Though if anyone's expecting the new president to take on crime, they're all set to be disappointed. A big show of cleaning matters up will be made, a few sacrificial lambs for the baying petit bourgeois are inevitable. But as with other authoritarian states, crime is baked in. Drugs, prostitution, smuggling, the state at regional and local levels will make use of the dictatorial turn and monopolise criminal enterprise in their own hands. The core support will buy the illusion and sleep more soundly, while cops become the pimps and pushers and political oppositionists will suffer the full force of the inevitable "anti-corruption" drive.
Understanding the likes of Bolsonaro and his movement is the necessary spadework to build a strategy that can defeat fascism there and here. Singly unhelpful then is the growing clamour to blame the recrudescence of the far right on hateful speech and bad-tempered political discourse. This piece from Simon Jenkins is pretty typical. Unregulated speech bypassing established institutions (like the press, funnily enough) is the driver of extremism, they argue. Fake news is polarising the electorate and opening the gates to one, two, many Bolsonaros.
Utter poppycock. Giving platforms to the far right is stupid for all kinds of reasons, and especially deserving of scorn are media outlets who parrot and amplify far right talking points and arguments off their own bat. But this rhetoric, the vacuous and pitiful rubbish peddled by Bolsonaro for instance, gets a following because it resonates with the circumstances and interests of millions of people. Blaming social media is easy and lazy when the key to political change can always be traced back to political economy and the sharpening conflicts occurring there. No wonder Western liberals are resistant: they can't even recognise a social process even when it's making them obsolete. And how shocking it is to find many of their Brazilian number have jumped aboard Bolsonaro's bandwagon.

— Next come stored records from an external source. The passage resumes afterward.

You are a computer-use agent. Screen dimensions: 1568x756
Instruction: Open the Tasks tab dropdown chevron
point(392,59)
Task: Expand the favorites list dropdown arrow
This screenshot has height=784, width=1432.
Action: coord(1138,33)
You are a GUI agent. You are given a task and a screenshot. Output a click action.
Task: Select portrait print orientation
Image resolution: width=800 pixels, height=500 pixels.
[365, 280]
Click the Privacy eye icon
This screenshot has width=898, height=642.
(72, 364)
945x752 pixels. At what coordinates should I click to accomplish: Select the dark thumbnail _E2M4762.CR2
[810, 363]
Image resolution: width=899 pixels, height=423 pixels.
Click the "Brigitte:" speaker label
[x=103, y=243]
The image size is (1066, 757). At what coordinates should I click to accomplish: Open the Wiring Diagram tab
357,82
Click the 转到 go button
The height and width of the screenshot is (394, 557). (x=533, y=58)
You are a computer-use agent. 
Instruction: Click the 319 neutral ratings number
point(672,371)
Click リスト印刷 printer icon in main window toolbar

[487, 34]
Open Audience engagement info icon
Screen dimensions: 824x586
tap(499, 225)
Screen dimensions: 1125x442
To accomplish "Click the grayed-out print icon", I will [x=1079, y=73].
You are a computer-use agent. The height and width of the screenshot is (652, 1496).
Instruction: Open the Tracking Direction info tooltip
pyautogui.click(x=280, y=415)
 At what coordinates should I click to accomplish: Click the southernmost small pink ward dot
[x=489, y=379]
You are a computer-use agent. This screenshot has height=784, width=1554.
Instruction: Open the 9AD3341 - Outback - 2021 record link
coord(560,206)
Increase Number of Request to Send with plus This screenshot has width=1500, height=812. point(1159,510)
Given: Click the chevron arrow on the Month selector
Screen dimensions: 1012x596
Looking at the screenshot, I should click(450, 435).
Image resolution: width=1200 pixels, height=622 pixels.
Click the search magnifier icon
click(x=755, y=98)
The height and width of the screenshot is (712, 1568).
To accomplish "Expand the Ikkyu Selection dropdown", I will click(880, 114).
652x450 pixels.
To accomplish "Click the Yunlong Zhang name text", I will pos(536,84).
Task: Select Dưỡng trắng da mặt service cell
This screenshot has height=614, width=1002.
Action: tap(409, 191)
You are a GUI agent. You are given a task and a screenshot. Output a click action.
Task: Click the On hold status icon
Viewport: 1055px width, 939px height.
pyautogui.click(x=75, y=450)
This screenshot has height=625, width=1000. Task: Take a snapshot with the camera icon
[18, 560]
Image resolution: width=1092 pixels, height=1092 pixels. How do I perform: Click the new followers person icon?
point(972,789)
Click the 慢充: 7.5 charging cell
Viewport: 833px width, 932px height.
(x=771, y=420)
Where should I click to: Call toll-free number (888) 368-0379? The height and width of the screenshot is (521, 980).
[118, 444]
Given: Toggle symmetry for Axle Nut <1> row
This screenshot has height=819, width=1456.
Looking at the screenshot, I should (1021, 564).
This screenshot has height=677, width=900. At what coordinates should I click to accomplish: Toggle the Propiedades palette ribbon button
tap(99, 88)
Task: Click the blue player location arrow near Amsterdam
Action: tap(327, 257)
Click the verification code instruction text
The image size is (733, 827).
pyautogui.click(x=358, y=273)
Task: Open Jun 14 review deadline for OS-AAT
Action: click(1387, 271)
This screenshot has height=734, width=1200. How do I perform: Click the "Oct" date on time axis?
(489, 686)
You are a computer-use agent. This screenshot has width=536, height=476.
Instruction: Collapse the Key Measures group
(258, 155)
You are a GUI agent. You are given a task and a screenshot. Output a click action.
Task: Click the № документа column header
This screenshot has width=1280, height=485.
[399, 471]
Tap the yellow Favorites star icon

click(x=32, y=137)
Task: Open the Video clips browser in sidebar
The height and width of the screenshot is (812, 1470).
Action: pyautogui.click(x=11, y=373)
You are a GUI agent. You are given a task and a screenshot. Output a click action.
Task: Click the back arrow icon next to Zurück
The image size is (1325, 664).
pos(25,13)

The defence of democratic institutions is vital always and everywhere, which means it's too important to be left to professional pundits paid to misrecognise the tragedies unfolding in front of their eyes. Unlike the United States where the institutions and antipathy by a large section of the ruling class have, to a degree, limited Trump, it's unlikely the constitutional trappings of Brazilian democracy will hold Bolsonaro back. He has promised blood, and woe betide anyone who think he's just posturing. Therefore resistance to and fightback against Bolsonarist fascism is inevitable from below, from the feminist movements and trade unions, the leftist parties, organisations of LGBTQ+ and ethnic minority activists. It's their very existence that's on the line, and they carry the hope of Brazil and the world on their shoulders. They are deserving more than liberal condescension and crocodile tears, they need our sympathy, our support, and our unconditional solidarity.